After a relatively low-key start to his first swing through the early-voting states with smaller crowds and sometimes-meandering stump speeches designed to highlight his swings at Trump and minimize clashes with other Democratic contenders, Biden this week began taking questions -- both from his crowds and the reporters following him -- in New Hampshire.
Biden's strong position in the polls have placed him at the center of most Democratic debates -- and forced the other candidates to react to him.
There were moments of conflict with his competitors -- including Biden's insistence Tuesday that the 1994 crime bill "did not generate mass incarceration," which prompted Harris to fire back that Biden was wrong about the bill's effects.
Washington Gov. Jay Inslee is even pre-butting Biden's speech on climate change, which he will deliver before the end of this month -- though aides would not specify when or where.

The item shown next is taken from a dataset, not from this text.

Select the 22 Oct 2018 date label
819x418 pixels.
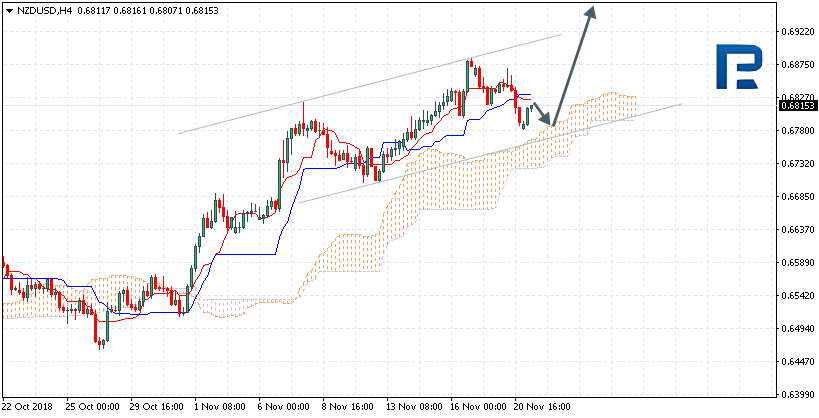click(x=27, y=408)
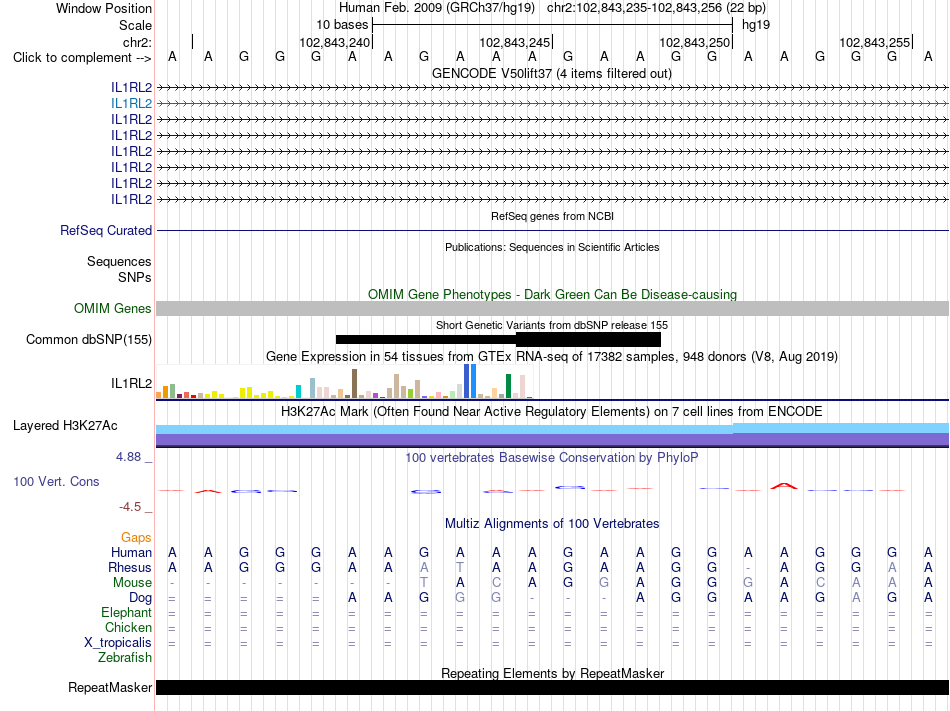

"I was concerned, like most everyone was, of the comments coming out of this campaign," Inslee said, referring to a recent Reuters report in which a Biden adviser touted a possible approach that seeks a middle ground on climate policy. Biden's campaign has since challenged the accuracy of that report.
Referring to the Republican majority leader of the Senate, Inslee said that if Biden thinks he will "walk in and have a cup of tea with Mitch McConnell and convince him that the climate crisis demands a full mobilization of the US economy, there's some other Mitch McConnell in the world."

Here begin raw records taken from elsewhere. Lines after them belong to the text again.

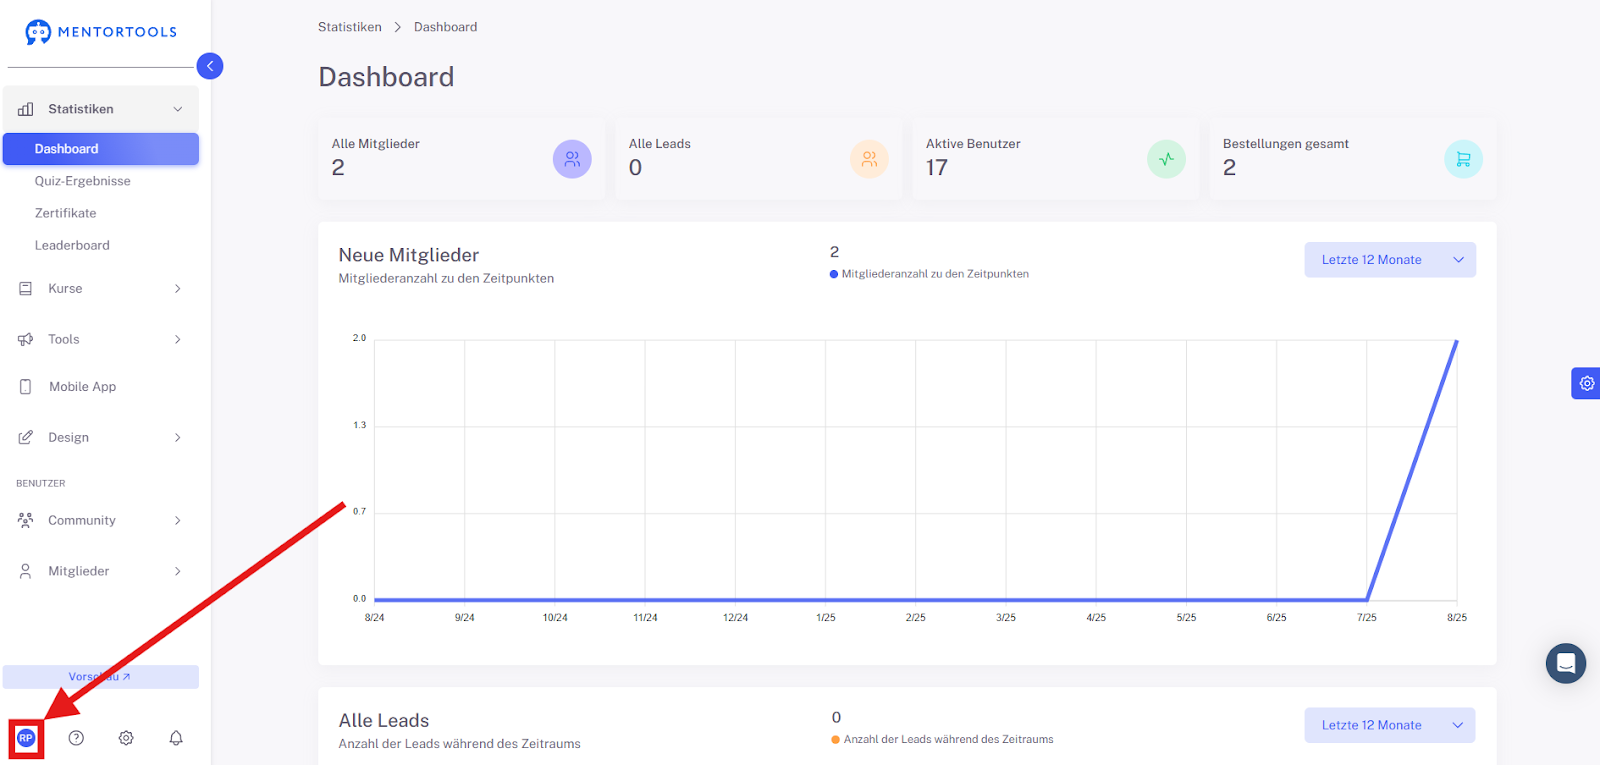Open the Leaderboard menu item
The image size is (1600, 765).
[x=72, y=245]
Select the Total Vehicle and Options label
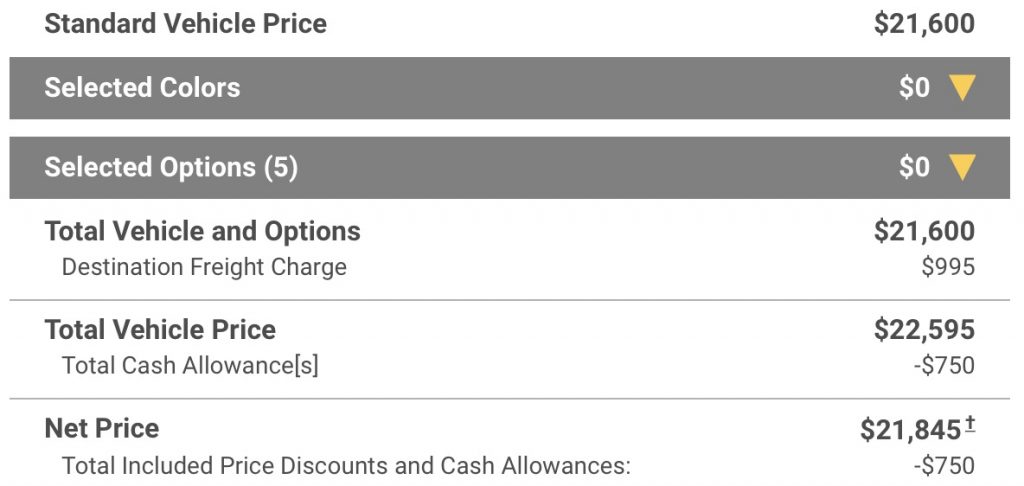The width and height of the screenshot is (1024, 486). tap(202, 231)
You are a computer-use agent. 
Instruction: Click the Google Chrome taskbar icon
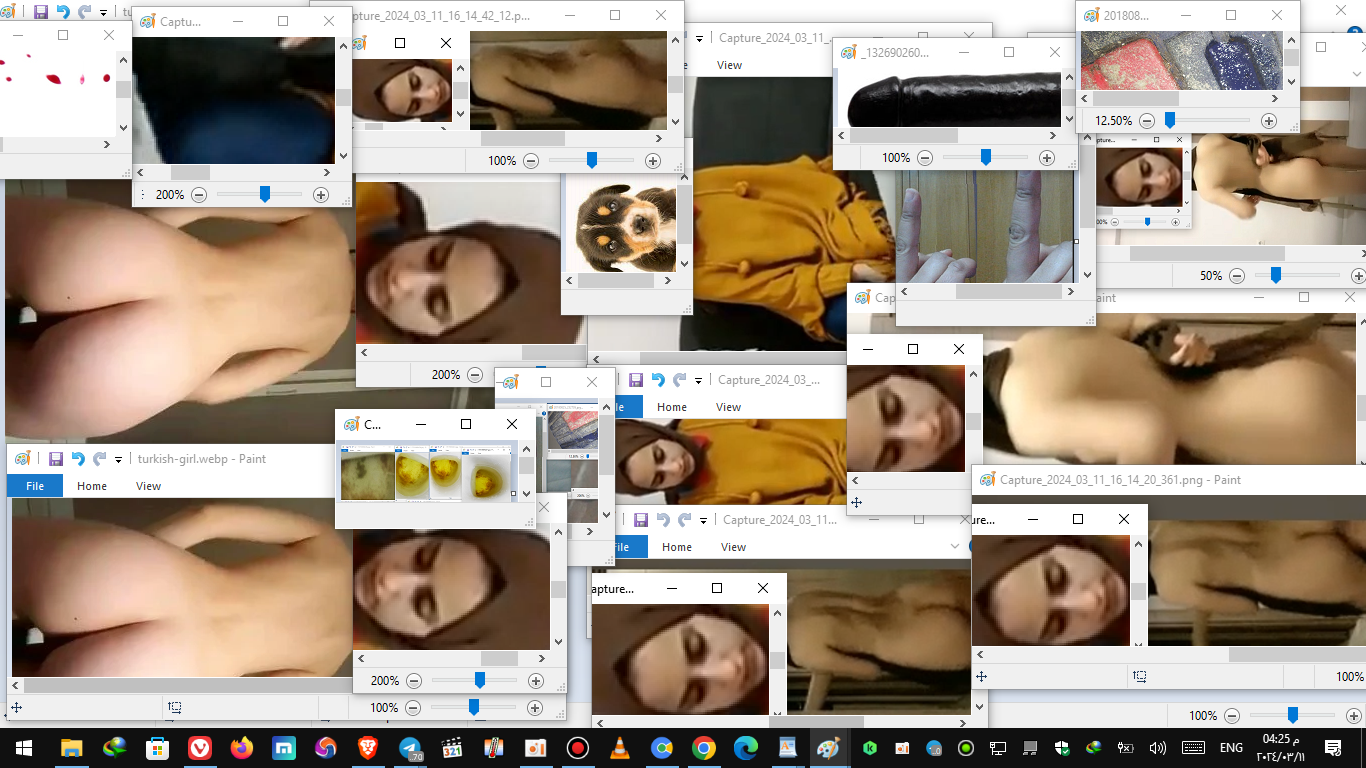tap(704, 748)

Biden will next grab the spotlight on Saturday in Philadelphia, with a speech at his first large rally of the 2020 race.
Saturday's speech will emphasize a theme of "choosing unity over division and making sure we have a president for all of us," a Biden aide said.
The choice of Philadelphia -- where his presidential campaign will be based -- carries both personal and political importance: The Scranton-born Biden, who represented neighboring Delaware in the Senate, is emphasizing his connection with the region. And Pennsylvania -- along with Wisconsin and Michigan -- are likely the most important states in Biden's vision of a 2020 election in which Democrats win back a share of the white, working-class voters, particularly those who backed former President Barack Obama and then voted for Trump and cemented his victory in 2016 by narrowly tipping those three states in Trump's favor.

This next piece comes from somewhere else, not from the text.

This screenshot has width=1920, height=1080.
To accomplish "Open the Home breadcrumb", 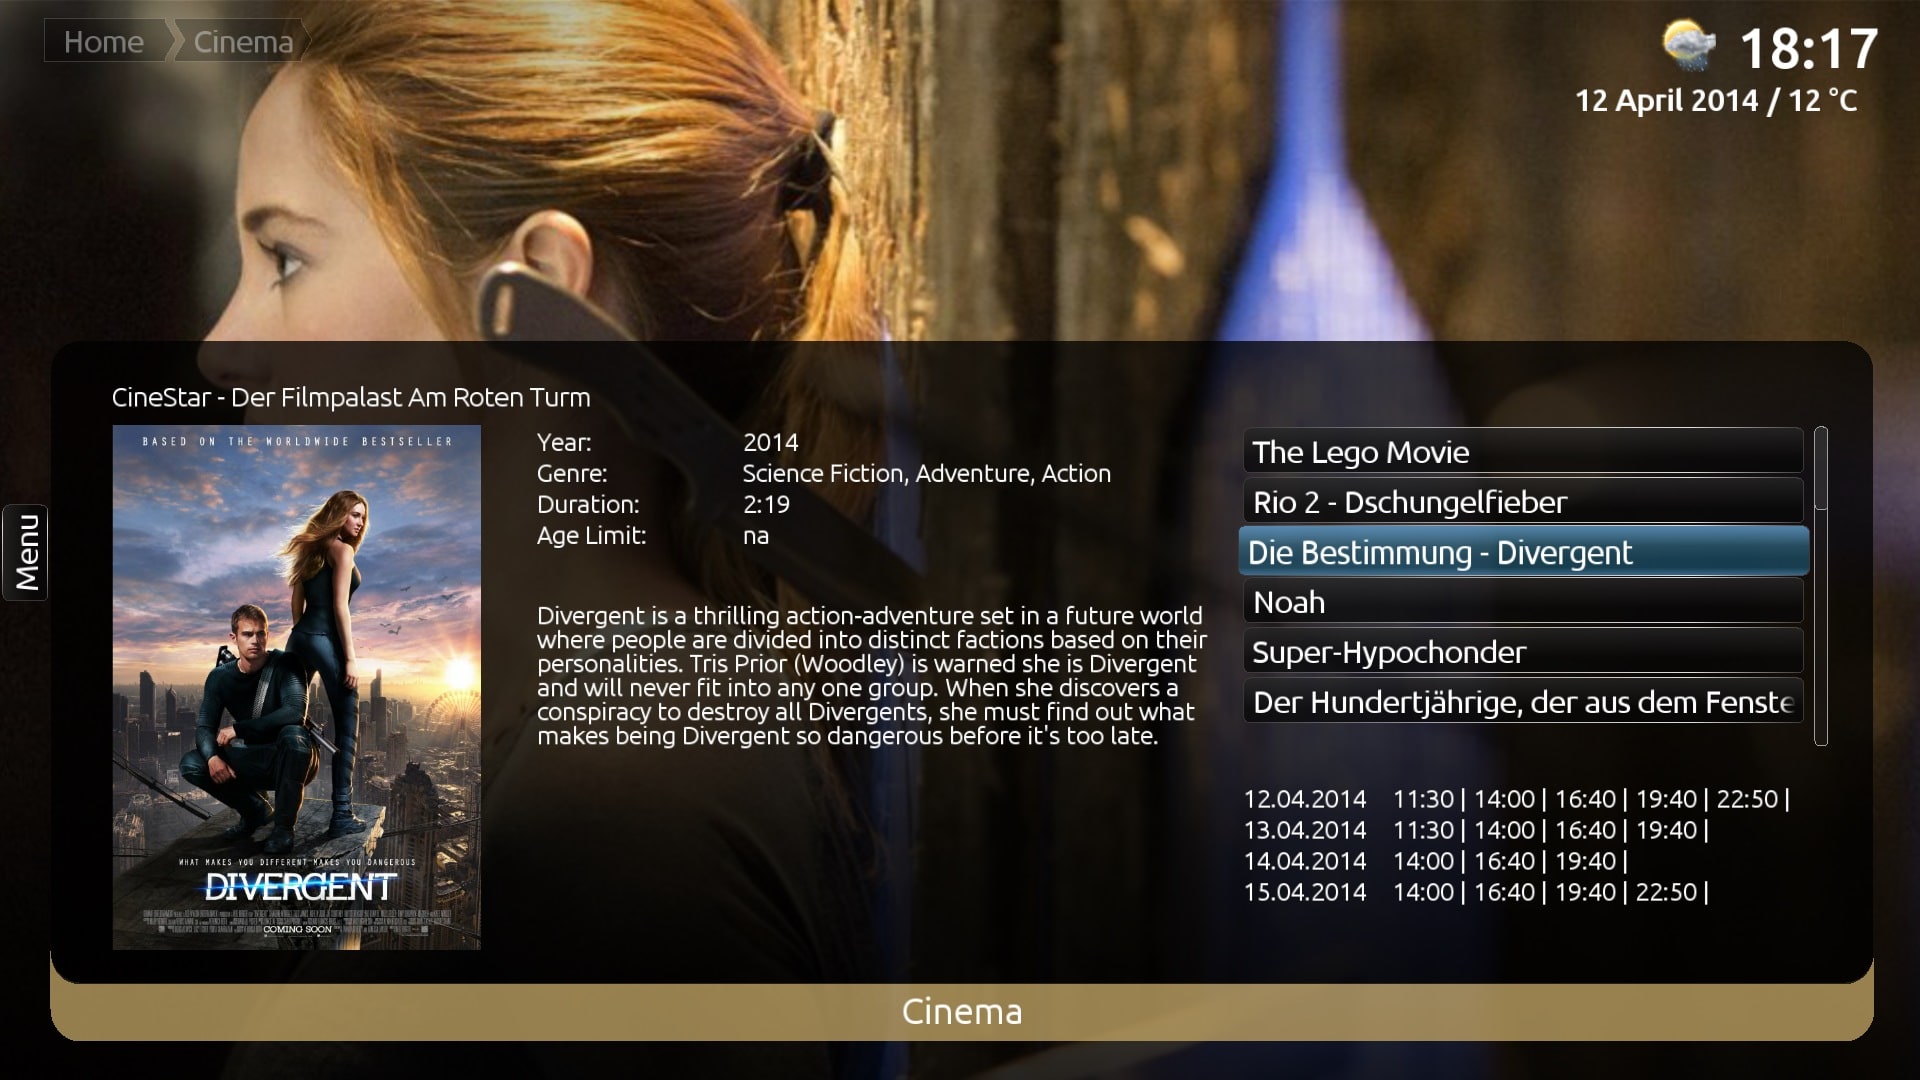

A Quinnipiac University poll released this week found Biden leading Trump 53 to 42 percent in a potential head-to-head matchup in the state.
Then, Biden is expected to begin rolling out policy proposals over the next several months. He has already said at campaign events he plans to detail his approach to climate change before the end of May, and will also soon be releasing a plan to address student debt, as well as other proposals.
He is also devoting more time than most Democratic candidates to fundraising -- holding at least one fundraising event nearly every day he's been on the campaign trail, and allowing reporters to attend. One source familiar with the Biden campaign's approach said it has been much more aggressive in asking major Democratic donors to host events and raise specific amounts of money than other candidates -- many of whom entered the race focusing almost entirely on small-dollar fundraising and expecting to face the wrath of progressives for spending too much time with wealthy donors.
Because of Biden's later entry into the race, the end-of-June conclusion of 2019's second quarter will be the public's first detailed glimpse at his fundraising so far.
Biden also said this week he expects to begin preparing for the Democratic debates, the first of which take place June 26 and 27.
"I won't say I'm looking forward to it because I don't know how it's going to work" with so many candidates on stage, Biden told reporters this week. "But I'm anxious to be able to stand before people and say what I think and why I'm doing what I'm doing."